--- Extrait fourni ---

Préparez vos entreprises à la transparence salariale


Un article rédigé par :
Philippe HANCART- Associé – Directeur Transformations et Transitions Professionnelles – Sémaphores – in
La directive européenne sur la transparence des rémunérations, adoptée en mars 2023, marque une étape cruciale dans la lutte contre les inégalités salariales entre les hommes et les femmes. Cette directive, qui doit être transposée en droit français d’ici juin 2026, impose aux entreprises de nouvelles obligations visant à garantir une plus grande transparence et équité dans les politiques de rémunération.
Contexte et objectifs de la directive
La directive européenne sur la transparence des rémunérations a été motivée par le constat persistant des inégalités salariales au sein de l’Union européenne. Selon les chiffres d’Eurostat, en 2023, les femmes gagnaient en moyenne 13 % de moins que les hommes pour un travail équivalent. En France, en 2024, l’Insee mesurait un écart salarial annuel dans le secteur privé de 14,9% également à temps de travail équivalent. Cette directive vise donc à pallier le manque de transparence qui empêche souvent encore de réduire la discrimination salariale envers les femmes.
Les principaux objectifs de la directive sont au nombre de trois :
- Renforcer l’égalité de rémunération entre les hommes et les femmes pour un même travail ou un travail de valeur égale et ce, selon une acception large de la notion de rémunération en ne se limitant pas au salaire de base, mais à l’ensemble des compléments et accessoires de salaire ;
- Interdire toute discrimination directe ou indirecte en matière de rémunération fondée sur le sexe ;
- Améliorer la transparence des rémunérations et l’application du droit à l’égalité des rémunérations en fixant notamment un droit individuel à l’information opposable à l’employeur.
Zoom sur les principales dispositions de la directive
La directive impose plusieurs mesures clés aux employeurs des secteurs public et privé :
- Droit à l’information : Les travailleurs ont le droit de demander des informations sur leur niveau de rémunération individuel et les niveaux de rémunération moyens, ventilés par sexe, pour les catégories de travailleurs accomplissant le même travail.
- Transparence lors du recrutement : Les employeurs doivent informer les candidats du salaire de départ ou de la fourchette de rémunération initiale des postes publiés. Ils ne peuvent pas interroger les candidats sur leur historique de rémunération. Objectif : éviter le biais dit de « négociation ».
- Publication des écarts de rémunération : Les entreprises doivent publier les écarts de rémunération entre les hommes et les femmes et prendre des mesures correctives en cas d’écart supérieur à 5 %.
- Sanctions : Des sanctions dissuasives, notamment des amendes, seront infligées aux employeurs qui ne respectent pas les règles.
L’impact sur les entreprises françaises
Toutes les entreprises sont concernées par les obligations générales, comme l’interdiction de demander l’historique de rémunération des candidats ou l’obligation d’indiquer la fourchette salariale dans les offres d’emploi et ce à compter de juin 2026.

--- Entrées enregistrées ---
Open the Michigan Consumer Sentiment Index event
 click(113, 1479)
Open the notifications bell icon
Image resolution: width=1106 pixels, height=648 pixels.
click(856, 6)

--- Exercices à réaliser ---
- 1) Dressez la liste des mesures clés que la directive impose aux employeurs, selon l'article sur la transparence salariale.
- 2) Recopiez fidèlement le passage de l'article sur la transparence salariale qui s'ouvre sur les mots contenant « - Transparence lors » et se referme sur « supérieur à 5 %. ».
- 3) D'après l'article sur la transparence salariale, les affirmations suivantes sont-elles exactes ? Répondez par oui ou par non et citez les mots du texte qui tranchent.
(a) La directive doit être transposée en droit français d'ici juin 2026.
(b) Les employeurs ont le droit d'interroger les candidats sur leur historique de rémunération.
(c) Les entreprises doivent prendre des mesures correctives dès qu'un écart de rémunération atteint 3 %.

--- Corrigés détaillés ---
- 1)
- Droit à l’information
- Transparence lors du recrutement
- Publication des écarts de rémunération
- Sanctions

- 2)
- Transparence lors du recrutement : Les employeurs doivent informer les candidats du salaire de départ ou de la fourchette de rémunération initiale des postes publiés. Ils ne peuvent pas interroger les candidats sur leur historique de rémunération. Objectif : éviter le biais dit de « négociation ».
- Publication des écarts de rémunération : Les entreprises doivent publier les écarts de rémunération entre les hommes et les femmes et prendre des mesures correctives en cas d’écart supérieur à 5 %.

- 3)
(a) Oui : « qui doit être transposée en droit français d’ici juin 2026 ».
(b) Non : « Ils ne peuvent pas interroger les candidats sur leur historique de rémunération. »
(c) Non : « prendre des mesures correctives en cas d’écart supérieur à 5 % ».